(Item-finding records)
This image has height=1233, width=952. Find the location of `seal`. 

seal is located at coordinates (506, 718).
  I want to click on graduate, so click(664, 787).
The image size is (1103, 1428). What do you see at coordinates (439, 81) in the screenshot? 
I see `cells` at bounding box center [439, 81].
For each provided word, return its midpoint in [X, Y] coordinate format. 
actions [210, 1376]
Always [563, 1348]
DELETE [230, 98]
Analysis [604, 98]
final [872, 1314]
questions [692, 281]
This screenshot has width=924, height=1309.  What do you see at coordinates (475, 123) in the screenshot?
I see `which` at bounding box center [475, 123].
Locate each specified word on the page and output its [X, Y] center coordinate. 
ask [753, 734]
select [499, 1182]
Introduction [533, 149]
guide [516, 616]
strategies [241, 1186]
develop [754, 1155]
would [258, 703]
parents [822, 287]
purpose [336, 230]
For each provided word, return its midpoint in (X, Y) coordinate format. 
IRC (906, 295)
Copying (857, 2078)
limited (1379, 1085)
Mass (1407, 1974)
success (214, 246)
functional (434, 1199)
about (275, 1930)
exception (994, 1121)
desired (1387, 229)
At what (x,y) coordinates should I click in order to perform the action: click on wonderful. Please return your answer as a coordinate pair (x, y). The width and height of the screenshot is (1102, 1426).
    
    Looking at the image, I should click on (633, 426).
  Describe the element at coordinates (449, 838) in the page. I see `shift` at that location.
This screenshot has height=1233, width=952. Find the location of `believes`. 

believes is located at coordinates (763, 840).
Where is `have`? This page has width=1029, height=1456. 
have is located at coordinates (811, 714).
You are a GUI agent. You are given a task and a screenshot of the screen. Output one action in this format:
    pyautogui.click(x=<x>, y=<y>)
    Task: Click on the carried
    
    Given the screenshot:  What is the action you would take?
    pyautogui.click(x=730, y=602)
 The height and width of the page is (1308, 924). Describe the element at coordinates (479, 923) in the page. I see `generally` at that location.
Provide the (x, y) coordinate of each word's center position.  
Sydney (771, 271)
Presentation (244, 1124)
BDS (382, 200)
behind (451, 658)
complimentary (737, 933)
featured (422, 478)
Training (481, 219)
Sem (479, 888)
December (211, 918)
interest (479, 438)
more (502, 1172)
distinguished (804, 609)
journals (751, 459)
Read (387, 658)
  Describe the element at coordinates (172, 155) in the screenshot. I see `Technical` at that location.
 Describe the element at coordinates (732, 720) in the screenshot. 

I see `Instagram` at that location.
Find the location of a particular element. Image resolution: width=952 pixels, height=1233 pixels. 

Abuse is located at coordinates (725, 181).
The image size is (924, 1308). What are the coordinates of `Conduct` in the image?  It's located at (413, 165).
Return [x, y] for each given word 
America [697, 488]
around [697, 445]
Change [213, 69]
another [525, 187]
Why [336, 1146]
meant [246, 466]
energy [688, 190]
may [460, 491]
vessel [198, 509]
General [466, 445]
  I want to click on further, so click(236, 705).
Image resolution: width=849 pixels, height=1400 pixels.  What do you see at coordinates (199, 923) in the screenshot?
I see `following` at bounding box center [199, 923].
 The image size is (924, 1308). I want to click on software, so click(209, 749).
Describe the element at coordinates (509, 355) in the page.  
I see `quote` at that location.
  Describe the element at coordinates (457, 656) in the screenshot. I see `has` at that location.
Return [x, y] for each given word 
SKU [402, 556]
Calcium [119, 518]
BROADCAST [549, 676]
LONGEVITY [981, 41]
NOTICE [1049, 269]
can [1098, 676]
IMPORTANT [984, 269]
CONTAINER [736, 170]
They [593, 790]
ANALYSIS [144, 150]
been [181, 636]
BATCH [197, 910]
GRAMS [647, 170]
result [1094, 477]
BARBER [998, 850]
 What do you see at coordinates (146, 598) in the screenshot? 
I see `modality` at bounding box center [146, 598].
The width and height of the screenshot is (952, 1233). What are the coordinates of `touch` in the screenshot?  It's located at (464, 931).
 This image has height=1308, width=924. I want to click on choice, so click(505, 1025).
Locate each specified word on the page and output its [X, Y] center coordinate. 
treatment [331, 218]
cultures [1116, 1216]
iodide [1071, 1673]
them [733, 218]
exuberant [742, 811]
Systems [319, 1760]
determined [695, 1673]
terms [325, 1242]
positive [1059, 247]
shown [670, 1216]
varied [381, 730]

What to work on » Return the rows from the line with "questions [692, 281]" through the line with "more (502, 1172)", word for word and including both of those lines.

Solution to the exercise »
questions [692, 281]
This screenshot has width=924, height=1309.  What do you see at coordinates (475, 123) in the screenshot?
I see `which` at bounding box center [475, 123].
Locate each specified word on the page and output its [X, Y] center coordinate. 
ask [753, 734]
select [499, 1182]
Introduction [533, 149]
guide [516, 616]
strategies [241, 1186]
develop [754, 1155]
would [258, 703]
parents [822, 287]
purpose [336, 230]
For each provided word, return its midpoint in (X, Y) coordinate format. 
IRC (906, 295)
Copying (857, 2078)
limited (1379, 1085)
Mass (1407, 1974)
success (214, 246)
functional (434, 1199)
about (275, 1930)
exception (994, 1121)
desired (1387, 229)
At what (x,y) coordinates should I click in order to perform the action: click on wonderful. Please return your answer as a coordinate pair (x, y). The width and height of the screenshot is (1102, 1426).
    
    Looking at the image, I should click on (633, 426).
  Describe the element at coordinates (449, 838) in the page. I see `shift` at that location.
This screenshot has height=1233, width=952. Find the location of `believes`. 

believes is located at coordinates (763, 840).
Where is `have`? This page has width=1029, height=1456. 
have is located at coordinates (811, 714).
You are a GUI agent. You are given a task and a screenshot of the screen. Output one action in this format:
    pyautogui.click(x=<x>, y=<y>)
    Task: Click on the carried
    
    Given the screenshot:  What is the action you would take?
    pyautogui.click(x=730, y=602)
 The height and width of the page is (1308, 924). Describe the element at coordinates (479, 923) in the page. I see `generally` at that location.
Provide the (x, y) coordinate of each word's center position.  
Sydney (771, 271)
Presentation (244, 1124)
BDS (382, 200)
behind (451, 658)
complimentary (737, 933)
featured (422, 478)
Training (481, 219)
Sem (479, 888)
December (211, 918)
interest (479, 438)
more (502, 1172)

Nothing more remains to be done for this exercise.